Out-of-the-box OpenLiberty support for letsencrypt.org TLS certificates?

OpenLiberty / open-liberty

Open Liberty is a highly composable, fast to start, dynamic application server runtime environment

https://openliberty.io

Eclipse Public License 2.0

1.14k stars 587 forks source link

Out-of-the-box OpenLiberty support for letsencrypt.org TLS certificates? #2930

Open hrstoyanov opened 6 years ago

hrstoyanov commented 6 years ago

The very popular letsencrypt.org offers free (relatively short-lived) SSL certificates. It implements ACME (see also ACME4J) protocol to obtain/renew certificates, which would need to be implemented by OL, but is not compatible with the clunky keystore file approach. Any plans to seamlessly integrate with letsencrypt/ACME?

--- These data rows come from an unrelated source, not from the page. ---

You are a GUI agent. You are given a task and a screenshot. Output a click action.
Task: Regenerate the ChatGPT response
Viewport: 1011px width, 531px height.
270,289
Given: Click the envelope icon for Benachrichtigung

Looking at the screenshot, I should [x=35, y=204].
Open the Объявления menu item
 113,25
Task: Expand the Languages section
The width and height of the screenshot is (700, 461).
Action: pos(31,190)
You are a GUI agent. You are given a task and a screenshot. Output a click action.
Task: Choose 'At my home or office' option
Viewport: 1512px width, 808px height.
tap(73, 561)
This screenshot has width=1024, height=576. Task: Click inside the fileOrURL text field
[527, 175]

NottyCode commented 6 years ago

I'm not going to go as far as say plans, but I agree it would be a cool thing to do. I think one reason it hasn't been done in the past is because app servers are often deployed with the SSL being terminated ahead of the application server at which point it wouldn't be useful.

hrstoyanov commented 6 years ago

So what is the status of this? This month (July 2018) Chrome starts warning users whe visiting sites that use HTTP. Therefore, if one ones to use OL and the free and awesome letsencrypt.org, she will have to put a letsencrypt-friendly proxy (Apache/NGINX), which is pretty ugly and redundant.

hrstoyanov commented 6 years ago

@aguibert , @acdemyers Any hope for this feature? As you know, Google Chrome will mark all HTTP connections as unsafe with the next Chrome release. letsencrypt.org offers a free way to secure web app.

Without built-in support in OL, one has to:

Frontend his/her OL-based web app with Apache or NGINX (which already integrate smoothly with letsencrypt) or even Istio.
Switch back to the old way of purchasing certificates, building key stores, etc.

acdemyers commented 6 years ago

@hrstoyanov This is still under consideration.

jtmulvey commented 5 years ago

As Alaine mentioned, this support is under consideration. At the moment it's in a prototype stage and the design will begin shortly.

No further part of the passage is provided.